[Begin PROVIDED TEXT]

Monday, January 31, 2022

Newspoll 56-44 in Labor's favour

Today's Newspoll has the Coalition with 44 per cent and Labor with 56 per cent of the two-party preferred vote. This is about as bad as it gets for the Coalition. Today's poll suggests the Coalition faces a landslide loss at the 2022 election (most likely to be in May 2022).

This is not the first published poll since the 2019 election to have the government at or below 45 per cent. But it is the first poll with this result when the two-party preferred tally is calculated using preference flows at the last election.

The Bayesian aggregation tells much the same story.

The attitudinal polling suggests a slide in the Prime Minister's standing.

Of interest in the primary votes is the sizable vote for the minor, non-duopoly parties.

I will report the betting market response in tomorrow's post. But there has already been some movement. Right now Labor is on \$1.35 and the Coalition is on \$3.00.

[End PROVIDED TEXT]

INSTRUCTIONS —
1. What share of the two-party preferred vote does Labor have in the Newspoll post?
2. Copy out the stretch of the Newspoll post from "This is not" through "is on \$3.00.".

[Begin GIVEN RECORDS]

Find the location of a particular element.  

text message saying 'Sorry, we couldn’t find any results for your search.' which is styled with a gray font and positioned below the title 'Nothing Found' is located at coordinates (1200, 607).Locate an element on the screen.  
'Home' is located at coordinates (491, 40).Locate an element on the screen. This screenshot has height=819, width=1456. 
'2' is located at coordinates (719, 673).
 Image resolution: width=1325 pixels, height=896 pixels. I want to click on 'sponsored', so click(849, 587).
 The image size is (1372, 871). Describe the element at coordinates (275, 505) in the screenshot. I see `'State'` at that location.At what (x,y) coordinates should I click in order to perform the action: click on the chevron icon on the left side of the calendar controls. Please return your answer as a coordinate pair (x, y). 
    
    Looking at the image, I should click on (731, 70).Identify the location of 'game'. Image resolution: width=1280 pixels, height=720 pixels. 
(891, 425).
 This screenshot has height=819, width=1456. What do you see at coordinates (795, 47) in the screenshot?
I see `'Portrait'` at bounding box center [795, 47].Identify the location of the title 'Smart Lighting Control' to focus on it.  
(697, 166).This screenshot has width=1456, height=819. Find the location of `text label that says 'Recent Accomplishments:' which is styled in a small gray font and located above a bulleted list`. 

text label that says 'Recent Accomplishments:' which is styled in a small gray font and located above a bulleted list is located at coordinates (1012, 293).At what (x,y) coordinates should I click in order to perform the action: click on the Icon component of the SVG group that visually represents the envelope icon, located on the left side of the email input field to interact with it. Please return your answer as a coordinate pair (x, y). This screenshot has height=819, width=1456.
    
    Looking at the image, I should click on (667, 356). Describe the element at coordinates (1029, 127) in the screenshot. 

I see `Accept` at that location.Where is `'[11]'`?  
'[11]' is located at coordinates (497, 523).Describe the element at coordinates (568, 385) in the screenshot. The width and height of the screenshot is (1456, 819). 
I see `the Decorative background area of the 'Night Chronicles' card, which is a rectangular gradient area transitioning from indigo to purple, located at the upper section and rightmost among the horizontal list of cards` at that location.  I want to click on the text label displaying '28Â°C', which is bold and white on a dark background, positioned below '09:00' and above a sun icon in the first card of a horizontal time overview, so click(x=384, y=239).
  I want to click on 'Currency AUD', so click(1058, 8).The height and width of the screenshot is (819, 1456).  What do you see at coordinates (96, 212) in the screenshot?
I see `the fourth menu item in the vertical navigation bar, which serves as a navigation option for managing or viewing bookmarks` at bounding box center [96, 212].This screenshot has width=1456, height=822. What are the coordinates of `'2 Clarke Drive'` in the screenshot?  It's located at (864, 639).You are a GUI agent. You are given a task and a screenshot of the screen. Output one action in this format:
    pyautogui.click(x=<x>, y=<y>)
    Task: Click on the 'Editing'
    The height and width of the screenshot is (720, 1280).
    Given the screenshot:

[End GIVEN RECORDS]

SOLUTION LIST —
1. 56 per cent

2.
This is not the first published poll since the 2019 election to have the government at or below 45 per cent. But it is the first poll with this result when the two-party preferred tally is calculated using preference flows at the last election.

The Bayesian aggregation tells much the same story.

The attitudinal polling suggests a slide in the Prime Minister's standing.

Of interest in the primary votes is the sizable vote for the minor, non-duopoly parties.

I will report the betting market response in tomorrow's post. But there has already been some movement. Right now Labor is on \$1.35 and the Coalition is on \$3.00.